Unnamed: 0,Pregnancies,Glucose,BloodPressure,SkinThickness,Insulin,BMI,DiabetesPedigreeFunction,Age
0,6,148,72,35,0,33.6,0.627,50
1,1,85,66,29,0,26.6,0.351,31
2,8,183,64,0,0,23.3,0.672,32
3,1,89,66,23,94,28.1,0.167,21
4,0,137,40,35,168,43.1,2.288,33


In [4]:
data_output.head()

0    1
1    0
2    1
3    0
4    1
Name: Outcome, dtype: int64

In [5]:
data_output.unique()

array([1, 0], dtype=int64)

# Splitting Dataset to (Train - Validation - Test)

In [7]:
from sklearn.model_selection import train_test_split

In [8]:
# Getting test data
X, X_test, y, y_test = train_test_split(
    data_input, 
    data_output, 
    test_size=0.2, 
    random_state=1
)

In [9]:
# Getting train and val data
X_train, X_val, y_train, y_val = train_test_split(
    X, 
    y, 
    test_size=0.33, 
    random_state=1
)

In [10]:
print('Train size =', X_train.shape[0])
print('Val size =', X_val.shape[0])
print('Test size =', X_test.shape[0])

Train size = 411
Val size = 203
Test size = 154


# Feature Scaling

In [11]:
from sklearn.preprocessing import StandardScaler
scaler = StandardScaler()
scaler.fit(X_train)
X_train_scaled = scaler.transform(X_train)
X_val_scaled = scaler.transform(X_val)
X_test_scaled = scaler.transform(X_test)

In [12]:
import pickle
with open('scaler.pickle', 'wb') as f:
    pickle.dump(scaler, f)

In [13]:
from sklearn.naive_bayes import GaussianNB

In [21]:
gaussian_nb = GaussianNB()
gaussian_nb.fit(X_train_scaled, y_train)
#gaussian_nb.fit(X_train_scaled, y_train)

GaussianNB()

In [22]:
from sklearn.metrics import accuracy_score

In [23]:
y_pred_train = gaussian_nb.predict(X_train_scaled)
y_pred_val = gaussian_nb.predict(X_val_scaled)

In [24]:
acc_train = accuracy_score(y_train, y_pred_train)
acc_val = accuracy_score(y_val, y_pred_val)
    

In [26]:
print('Training accuracy =', acc_train)
print('Validation accuracy =', acc_val)

Training accuracy = 0.7591240875912408
Validation accuracy = 0.7487684729064039


In [27]:
y_pred_test =gaussian_nb.predict(X_test_scaled)

In [28]:
print('Test accuracy:', accuracy_score(y_test, y_pred_test))

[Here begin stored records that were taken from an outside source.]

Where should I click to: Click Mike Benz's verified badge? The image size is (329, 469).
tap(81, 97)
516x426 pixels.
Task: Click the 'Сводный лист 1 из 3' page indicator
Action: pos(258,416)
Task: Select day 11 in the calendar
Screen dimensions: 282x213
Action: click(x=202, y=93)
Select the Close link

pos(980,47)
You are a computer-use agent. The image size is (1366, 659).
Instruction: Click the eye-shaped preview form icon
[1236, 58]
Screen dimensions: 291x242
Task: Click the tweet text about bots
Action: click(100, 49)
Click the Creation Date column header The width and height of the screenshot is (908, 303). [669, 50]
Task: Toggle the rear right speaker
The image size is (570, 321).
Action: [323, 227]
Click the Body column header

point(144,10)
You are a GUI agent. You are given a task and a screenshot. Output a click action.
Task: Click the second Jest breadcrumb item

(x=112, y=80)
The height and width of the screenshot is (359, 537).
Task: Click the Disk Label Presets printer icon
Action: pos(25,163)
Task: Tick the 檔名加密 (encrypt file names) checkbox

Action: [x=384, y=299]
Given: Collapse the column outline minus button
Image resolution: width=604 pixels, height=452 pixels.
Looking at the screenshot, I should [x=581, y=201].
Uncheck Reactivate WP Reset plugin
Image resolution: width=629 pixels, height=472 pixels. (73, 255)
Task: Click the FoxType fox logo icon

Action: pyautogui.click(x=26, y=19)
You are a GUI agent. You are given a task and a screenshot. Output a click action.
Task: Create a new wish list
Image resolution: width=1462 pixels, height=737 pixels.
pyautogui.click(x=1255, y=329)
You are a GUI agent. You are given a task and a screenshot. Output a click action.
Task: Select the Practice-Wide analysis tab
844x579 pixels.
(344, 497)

Test accuracy: 0.7922077922077922


In [29]:
import pickle

with open('saved-model.pickle', 'wb') as f:
    pickle.dump(gaussian_nb, f)

In [30]:
with open('saved-model.pickle', 'rb') as f:
    loaded_model = pickle.load(f)

In [32]:
loaded_model

GaussianNB()